November 17, 2008
Last weekend, my family went to the Food Safari, a food fair held at Suntec City, organised by Singapore Press Holdings, I believe.
The verdict? Better than expected. But then maybe my expectations have been lowered a lot by a couple of food fairs we’ve been to this year that have had a high proportion of booths selling food you’d find at pasar malam stalls.
Here’s a quick rundown of what I remember most about the fair:
What I liked best about the fair: Several good restaurants were represented there, offering their food at relatively reasonable prices. My family’s faves:
- I liked the Shish Mahal restaurant booth in particular. It had meals starting at $3.50 (for rice/naan, one meat, one veg). I enjoyed their naan (which had a much softer texture than other naan I’ve tried over the years), and was happy that I got to eat Rogan Josh again.
- My mum loved the Pu Tien Restaurant booth – very good fried beehoon ($3) and their fried spring rolls ($1.50) had oyster added to the filling which made a great difference.

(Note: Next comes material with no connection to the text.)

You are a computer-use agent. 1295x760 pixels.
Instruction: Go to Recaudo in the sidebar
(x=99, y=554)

- Pagi Sore Restaurant was selling really delicious bottled sambal belacan ($5.90). The sample of satay I tried from the restaurant tasted great as well.

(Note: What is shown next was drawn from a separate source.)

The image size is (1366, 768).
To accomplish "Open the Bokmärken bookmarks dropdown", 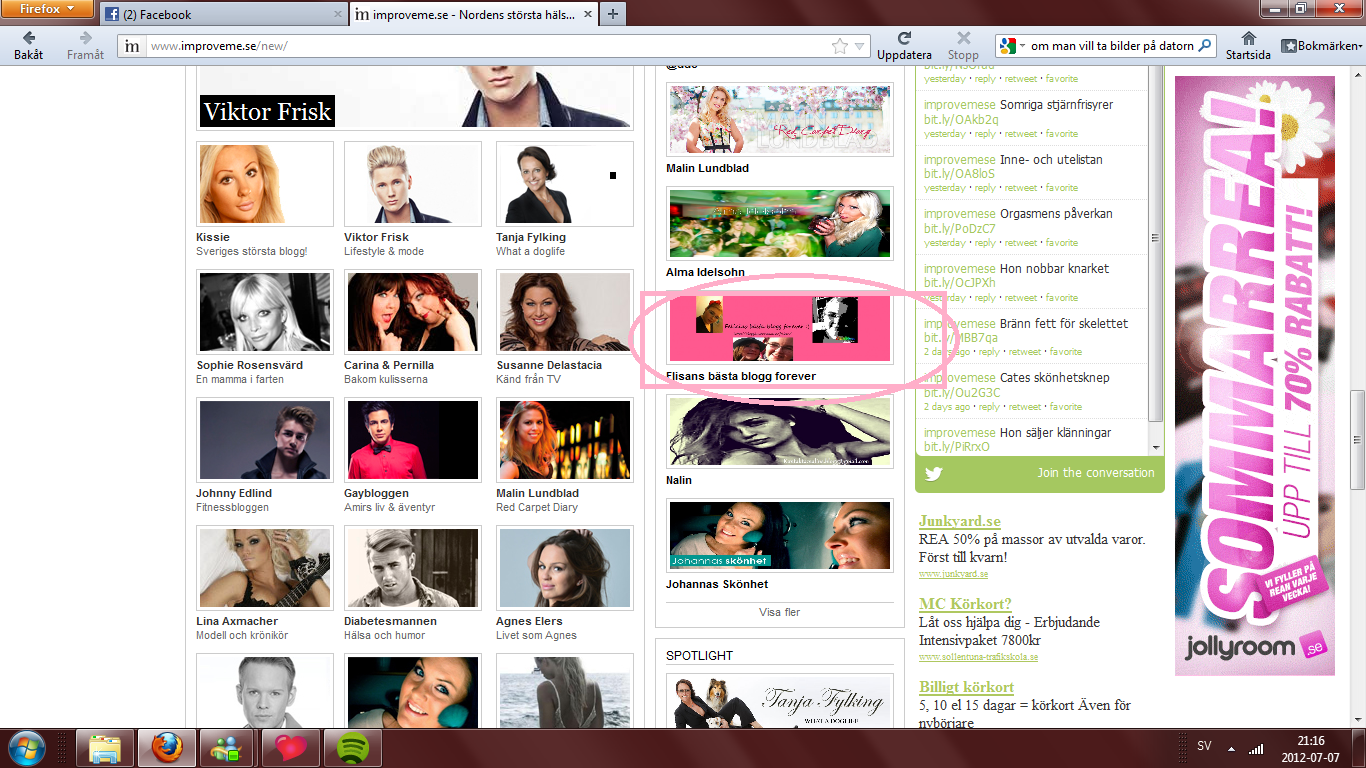I will coord(1322,46).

Most impressive food presentation: I would definitely vote for the New Zealand Natural booth. They were selling a selection of six small scoops of ice-creams served on a water-colour palette. They looked mighty tempting when I saw people walking around with it.
Best moment: Winning a bottle of wine at the Wine Appreciation and Storage talk.
Worst booth: Probably the Food Safari Card booth. I wonder how many people actually signed up based on their vague promises of discounts at many restaurants. I didn’t see specific examples, and when I asked to see a list of merchants, the young lady there said that there are so many that it would fill a booklet. BUT they don’t have it available at the booth for you to check out. She suggested I consult their website. I wanted to roll my eyes at that. Whoever was responsible did a terrible marketing job.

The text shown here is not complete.